◆ PASSAGE SHOWN ◆

•••

A voice in the wind speaks of timelessness; an infinite silence in existence sings of a reality beyond separation. This is the state of nonduality: the truth beyond concepts-Rigpa. It cannot be grasped by the mind, yet it is always there. It is not far away, yet it is unseen by those entrapped by the illusion of separation: Maya.
To understand nonduality, one must first understand duality because, paradoxically, only when one sees the illusion with clarity does one awaken to the truth.
A Dance in Duality: Subject and Object
In our ordinary experience, we find ourselves as a “self,” an experiencer, a consciousness aware of a world “out there.” It is this split of subject (the one who sees) and object (the thing seen) that creates our sense of reality.
We wake in the morning and reestablish ourselves as an individual—with a name, a past and future, a body we believe we inhabit. We look around and perceive a world of objects, people, and events all separated from us. That is the dream of duality.
Yet what experienced all this? Who or what is aware of this duality? If we look deeper, we find that even the experiencer is just a concept that avoids our conscious awareness. Thoughts arise, sensations show up, emotions move- who knows this?
In our subjectivity, we assume we are real. Yet upon investigation, we cannot prove its existence. It is like trying to catch the shifting shadow of the moon in a pond, gliding away, dissolving, and never actually being there in the first place.
The Nonduality Paradox
There lies the paradox: If a real subject does not exist, what then is left? If there is no I, distanced from the world, then where then does that experience happen? The answer would be the space after thought, the formlessness before form. Experience itself is neither here nor there, neither possessed nor separate — it just is. Just as the sky embraces clouds, the oceans hold waves, emptiness pervades everything but remains untainted. This is nonduality-formlessness within which everything arises and dissolves, wherein nothing has ever truly been born or lost.
Rigpa, according to Dzogchen, is this direct apprehension. It is the presence of pure awareness: unconditioned, always on the surface, always free. One cannot really attain this state, for it is what already is. It cannot belong to some separate ego, for no such entity exists. It is that primordial clarity that exists prior to conceptual thinking, that infinite open space within which thoughts, sensations, and perceptions come and go like clouds dancing in an endless sky.
But the mind, conditioned in duality, struggles with this. It states, “If there is no separateness, then why am I feeling separate?” This very question arises from the illusion itself. The wave asks, “Where is the ocean?” but does not realize it has never been anything other than water.
The Flow of Love from Nonduality
And here flows One Love. If all divisions are illusions, then what remains except love? Not love as some transient emotion, not love as attachment or longing, but love as the very essence of being.

•••

◆ PROVIDED DATA ◆
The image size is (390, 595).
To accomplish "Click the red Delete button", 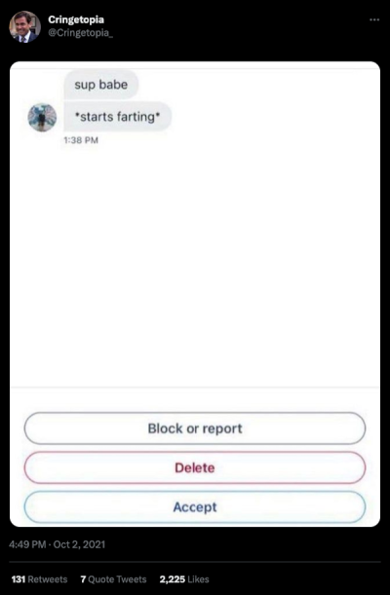I will pyautogui.click(x=195, y=467).
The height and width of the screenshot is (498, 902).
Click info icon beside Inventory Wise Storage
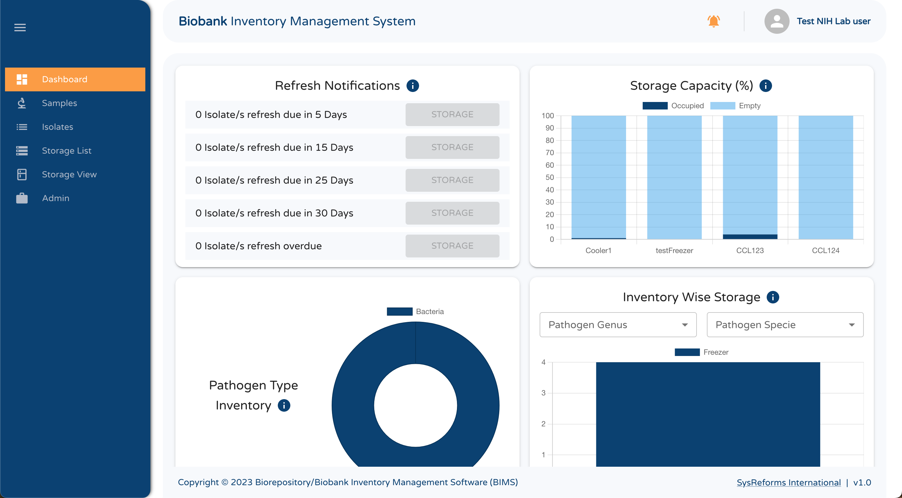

•••

Reproduce the passage on nonduality starting with "Rigpa, according to" and going on through "other than water.", changing "ocean" to "sea".

◆ TASK ANSWER ◆
Rigpa, according to Dzogchen, is this direct apprehension. It is the presence of pure awareness: unconditioned, always on the surface, always free. One cannot really attain this state, for it is what already is. It cannot belong to some separate ego, for no such entity exists. It is that primordial clarity that exists prior to conceptual thinking, that infinite open space within which thoughts, sensations, and perceptions come and go like clouds dancing in an endless sky.
But the mind, conditioned in duality, struggles with this. It states, “If there is no separateness, then why am I feeling separate?” This very question arises from the illusion itself. The wave asks, “Where is the sea?” but does not realize it has never been anything other than water.